England put in their most underwhelming performance of Roy Hodgson's reign at manager against Ukraine, but they still managed to preserve his unbeaten record by salvaging a 1-1 in their World Cup qualifier.

England had won all five of their previous World Cup qualifiers at the new Wembley stadium, and they were yet to taste defeat in eight games under Hodgson (their exit from Euro 2012 to Italy on penalties is officially recorded as a draw).

But it took Frank Lampard's late penalty to cancel out Ievgenii Konoplianka's first-half opener and rescue a point in Group H.

It was a performance in which England tried to eschew the cautious approach which had been their hallmark over the summer, but this was the first time they were required to take the game to an opponent of reasonable quality. In that respect they came up short. 

Anyone who was expecting Tuesday's game against Ukraine to be a formality clearly either has a short memory or did not see their last meeting in Donetsk back in June. In that final Group D match at the Euros, the co-hosts wasted a full 50 minutes of game respecting whatever vestige of an international reputation England still had.

> _Given records_:

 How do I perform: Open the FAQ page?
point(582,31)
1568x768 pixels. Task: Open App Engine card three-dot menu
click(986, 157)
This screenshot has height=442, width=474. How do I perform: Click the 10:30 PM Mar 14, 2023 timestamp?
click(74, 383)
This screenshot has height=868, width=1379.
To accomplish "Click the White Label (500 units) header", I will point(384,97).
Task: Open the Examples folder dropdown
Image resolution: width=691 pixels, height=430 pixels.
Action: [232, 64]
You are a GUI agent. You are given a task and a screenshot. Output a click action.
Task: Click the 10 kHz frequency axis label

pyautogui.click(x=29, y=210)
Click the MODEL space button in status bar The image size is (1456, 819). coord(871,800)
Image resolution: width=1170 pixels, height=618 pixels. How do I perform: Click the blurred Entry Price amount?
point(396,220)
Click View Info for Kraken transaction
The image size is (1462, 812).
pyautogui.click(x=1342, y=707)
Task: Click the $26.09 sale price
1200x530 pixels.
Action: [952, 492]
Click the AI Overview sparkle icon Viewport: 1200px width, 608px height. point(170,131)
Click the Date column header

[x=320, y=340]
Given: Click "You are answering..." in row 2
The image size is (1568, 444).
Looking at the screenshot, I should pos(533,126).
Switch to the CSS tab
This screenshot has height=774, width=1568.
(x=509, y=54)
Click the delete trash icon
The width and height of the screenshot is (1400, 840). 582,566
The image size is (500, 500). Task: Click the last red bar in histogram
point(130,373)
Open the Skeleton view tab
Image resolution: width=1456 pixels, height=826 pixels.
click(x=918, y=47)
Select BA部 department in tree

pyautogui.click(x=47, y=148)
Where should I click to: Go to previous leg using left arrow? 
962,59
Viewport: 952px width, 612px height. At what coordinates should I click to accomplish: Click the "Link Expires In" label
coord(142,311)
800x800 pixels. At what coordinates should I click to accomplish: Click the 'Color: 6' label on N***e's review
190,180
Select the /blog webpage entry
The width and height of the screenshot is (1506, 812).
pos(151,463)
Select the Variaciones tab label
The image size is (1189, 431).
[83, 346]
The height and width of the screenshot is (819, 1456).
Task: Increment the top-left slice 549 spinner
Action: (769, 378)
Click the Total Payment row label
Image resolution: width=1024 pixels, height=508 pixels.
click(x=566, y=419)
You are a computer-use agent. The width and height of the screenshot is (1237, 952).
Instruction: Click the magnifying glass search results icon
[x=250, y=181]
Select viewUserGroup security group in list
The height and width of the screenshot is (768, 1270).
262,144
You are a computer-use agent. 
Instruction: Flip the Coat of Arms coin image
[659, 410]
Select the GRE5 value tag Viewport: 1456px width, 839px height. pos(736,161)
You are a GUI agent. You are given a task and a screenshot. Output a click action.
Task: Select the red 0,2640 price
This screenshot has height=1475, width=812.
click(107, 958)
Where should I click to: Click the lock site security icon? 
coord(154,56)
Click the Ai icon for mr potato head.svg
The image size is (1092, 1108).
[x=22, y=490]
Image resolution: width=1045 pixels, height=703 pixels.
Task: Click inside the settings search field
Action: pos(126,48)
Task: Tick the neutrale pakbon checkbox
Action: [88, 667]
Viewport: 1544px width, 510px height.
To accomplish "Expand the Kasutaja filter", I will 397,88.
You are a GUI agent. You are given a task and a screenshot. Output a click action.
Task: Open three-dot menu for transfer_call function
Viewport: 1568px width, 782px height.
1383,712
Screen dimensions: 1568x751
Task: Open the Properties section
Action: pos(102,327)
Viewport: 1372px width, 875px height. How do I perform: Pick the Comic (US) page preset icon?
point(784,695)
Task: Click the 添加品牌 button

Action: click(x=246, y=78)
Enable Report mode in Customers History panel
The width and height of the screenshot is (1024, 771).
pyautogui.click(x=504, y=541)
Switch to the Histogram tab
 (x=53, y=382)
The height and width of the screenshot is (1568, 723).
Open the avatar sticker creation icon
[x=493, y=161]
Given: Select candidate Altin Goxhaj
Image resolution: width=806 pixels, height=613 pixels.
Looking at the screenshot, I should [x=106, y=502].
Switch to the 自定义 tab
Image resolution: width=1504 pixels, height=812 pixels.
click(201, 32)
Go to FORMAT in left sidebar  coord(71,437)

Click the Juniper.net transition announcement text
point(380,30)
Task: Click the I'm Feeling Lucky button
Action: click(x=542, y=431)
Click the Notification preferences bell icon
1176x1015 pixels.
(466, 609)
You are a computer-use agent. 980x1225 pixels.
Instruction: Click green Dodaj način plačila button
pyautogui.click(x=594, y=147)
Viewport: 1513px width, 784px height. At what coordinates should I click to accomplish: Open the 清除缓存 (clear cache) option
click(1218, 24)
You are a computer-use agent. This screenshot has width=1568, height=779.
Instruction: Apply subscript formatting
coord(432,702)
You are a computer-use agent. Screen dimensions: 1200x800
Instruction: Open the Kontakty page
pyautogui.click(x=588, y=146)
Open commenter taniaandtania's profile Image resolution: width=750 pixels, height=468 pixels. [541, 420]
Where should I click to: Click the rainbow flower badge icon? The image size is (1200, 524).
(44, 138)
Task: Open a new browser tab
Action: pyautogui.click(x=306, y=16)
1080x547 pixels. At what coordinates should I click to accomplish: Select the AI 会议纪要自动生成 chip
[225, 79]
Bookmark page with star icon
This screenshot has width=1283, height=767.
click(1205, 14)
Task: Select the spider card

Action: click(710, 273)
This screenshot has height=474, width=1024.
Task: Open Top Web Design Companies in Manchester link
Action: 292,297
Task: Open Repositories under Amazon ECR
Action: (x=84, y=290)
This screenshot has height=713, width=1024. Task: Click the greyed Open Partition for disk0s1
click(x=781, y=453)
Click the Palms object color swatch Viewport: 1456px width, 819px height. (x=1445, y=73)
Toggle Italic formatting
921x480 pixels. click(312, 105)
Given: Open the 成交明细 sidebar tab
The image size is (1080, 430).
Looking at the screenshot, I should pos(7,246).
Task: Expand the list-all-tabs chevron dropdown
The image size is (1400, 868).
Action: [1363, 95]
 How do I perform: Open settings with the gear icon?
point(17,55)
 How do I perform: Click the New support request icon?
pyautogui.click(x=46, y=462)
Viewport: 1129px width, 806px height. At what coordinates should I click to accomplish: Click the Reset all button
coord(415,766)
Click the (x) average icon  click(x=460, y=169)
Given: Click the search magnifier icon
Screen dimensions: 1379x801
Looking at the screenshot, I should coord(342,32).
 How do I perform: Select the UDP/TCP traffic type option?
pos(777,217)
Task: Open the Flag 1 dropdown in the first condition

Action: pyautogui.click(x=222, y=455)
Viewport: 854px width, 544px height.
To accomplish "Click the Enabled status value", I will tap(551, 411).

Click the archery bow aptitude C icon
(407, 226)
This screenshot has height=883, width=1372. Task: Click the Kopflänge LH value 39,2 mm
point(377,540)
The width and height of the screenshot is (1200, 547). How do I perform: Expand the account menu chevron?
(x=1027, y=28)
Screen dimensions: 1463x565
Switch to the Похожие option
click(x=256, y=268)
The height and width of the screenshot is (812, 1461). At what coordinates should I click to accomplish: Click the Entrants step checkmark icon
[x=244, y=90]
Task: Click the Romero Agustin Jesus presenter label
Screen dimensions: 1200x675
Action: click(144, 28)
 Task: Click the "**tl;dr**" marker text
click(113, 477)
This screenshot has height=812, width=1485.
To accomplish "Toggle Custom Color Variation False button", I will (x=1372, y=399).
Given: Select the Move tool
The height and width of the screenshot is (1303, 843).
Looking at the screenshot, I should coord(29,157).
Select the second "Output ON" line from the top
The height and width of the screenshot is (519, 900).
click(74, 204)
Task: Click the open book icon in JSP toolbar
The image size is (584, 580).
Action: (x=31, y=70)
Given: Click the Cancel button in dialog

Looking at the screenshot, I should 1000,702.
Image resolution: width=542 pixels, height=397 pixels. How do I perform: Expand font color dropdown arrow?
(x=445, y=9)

> _Stated task_:
The match report on England's draw with Ukraine says England were unbeaten under Hodgson even though they went out of Euro 2012. Using the report, explain in one to three sentences why that exit does not count as a defeat.

> _Written answer_:
England went out of Euro 2012 to Italy on penalties, and that result is officially recorded as a draw. It therefore does not count as a defeat in Hodgson's record.